Dans nos sociétés policées et policières qui font de la
rue un espace sous surveillance, un lieu de contrôle
insidieux pour homogénéiser les comportements et
anticiper toute forme de dissidence, l’art urbain
réintroduit du grain, de la disparité, de la surprise et
de la rencontre, redonnant des occasions de mélange
et d’échange. Il redonne à nos trajectoires, à nos
humeurs, à nos songes cette part d’imprévisible, et
par là même d’incertitude, où flotte un air de liberté.
NEBAY - «Coloriage tenace» - 100*100 cm
Le street art me semble être l’image de notre monde
globalisé : un méli-mélo de courants et contrecourants simultanés projetés sur un même plan, de
cultures métissées ou adoptées.
Quel bric-à-brac visuel ! C’est le nôtre, univers du
sampling, du zapping, des cultures métisses et des
unions mixtes.
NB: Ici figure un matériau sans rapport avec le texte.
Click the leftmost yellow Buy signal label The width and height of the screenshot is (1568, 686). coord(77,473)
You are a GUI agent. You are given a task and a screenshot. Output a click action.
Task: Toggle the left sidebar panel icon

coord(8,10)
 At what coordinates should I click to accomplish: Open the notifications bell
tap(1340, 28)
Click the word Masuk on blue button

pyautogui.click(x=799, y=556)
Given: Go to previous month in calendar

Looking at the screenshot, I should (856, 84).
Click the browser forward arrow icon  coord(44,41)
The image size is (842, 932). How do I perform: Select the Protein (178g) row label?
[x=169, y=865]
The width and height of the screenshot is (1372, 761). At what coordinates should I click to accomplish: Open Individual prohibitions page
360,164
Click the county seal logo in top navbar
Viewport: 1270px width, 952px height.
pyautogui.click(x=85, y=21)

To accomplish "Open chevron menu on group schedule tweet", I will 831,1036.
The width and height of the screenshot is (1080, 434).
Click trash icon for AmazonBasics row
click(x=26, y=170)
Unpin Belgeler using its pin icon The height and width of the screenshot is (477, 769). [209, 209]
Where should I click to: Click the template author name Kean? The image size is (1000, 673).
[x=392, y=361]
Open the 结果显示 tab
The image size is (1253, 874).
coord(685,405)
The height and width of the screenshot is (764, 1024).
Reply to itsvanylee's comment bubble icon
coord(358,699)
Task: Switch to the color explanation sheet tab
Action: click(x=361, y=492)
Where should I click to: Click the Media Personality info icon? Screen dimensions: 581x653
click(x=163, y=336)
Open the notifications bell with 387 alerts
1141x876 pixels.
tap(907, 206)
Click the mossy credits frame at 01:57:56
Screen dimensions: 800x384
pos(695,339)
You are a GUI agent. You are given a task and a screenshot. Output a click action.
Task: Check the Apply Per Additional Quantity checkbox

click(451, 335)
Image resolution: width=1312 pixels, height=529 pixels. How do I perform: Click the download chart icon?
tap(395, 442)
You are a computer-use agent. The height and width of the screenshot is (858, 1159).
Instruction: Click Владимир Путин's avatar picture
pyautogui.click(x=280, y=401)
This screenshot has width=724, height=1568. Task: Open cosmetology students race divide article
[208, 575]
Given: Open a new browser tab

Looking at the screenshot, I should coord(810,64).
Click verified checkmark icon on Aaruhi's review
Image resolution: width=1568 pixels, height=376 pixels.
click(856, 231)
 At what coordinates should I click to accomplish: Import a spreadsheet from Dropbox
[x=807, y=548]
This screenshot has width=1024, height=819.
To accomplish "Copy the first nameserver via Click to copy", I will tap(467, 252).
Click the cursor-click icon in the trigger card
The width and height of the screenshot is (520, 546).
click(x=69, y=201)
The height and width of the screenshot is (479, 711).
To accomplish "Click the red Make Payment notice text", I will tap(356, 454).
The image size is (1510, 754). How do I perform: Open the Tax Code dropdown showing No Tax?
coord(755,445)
Le risque est celui d’une
déstructuration de l’esprit dans le clash perpétuel
d’informations hétéroclites ou contradictoires. Mais
c’est le monde tel qu’il nous est donné à recevoir
aujourd’hui, et les artistes, dans ce chaos de formes et
de couleurs, tentent d’en faire une promesse de vie
commune. Ils nous donnent la chance d’une
rencontre heureuse.
Cela fait quelques soixante ans que la jeunesse d’hier
et celle d’aujourd’hui voient dans la rue la source
d’inspiration de l’art. Elle nous donne un autre
monde à penser, celui d’une mondialisation effective,
bouleversant les images et les usages coutumiers. La
jeunesse est avide de s’approprier le monde qu’elle est
amenée à gouverner tôt ou tard. Elle n’est pas si folle
que cela. Elle trace, sous les mille lacis des
entremêlements et des réseaux planétaires, une ville
où vivre, aimer, partager auront toujours du sens.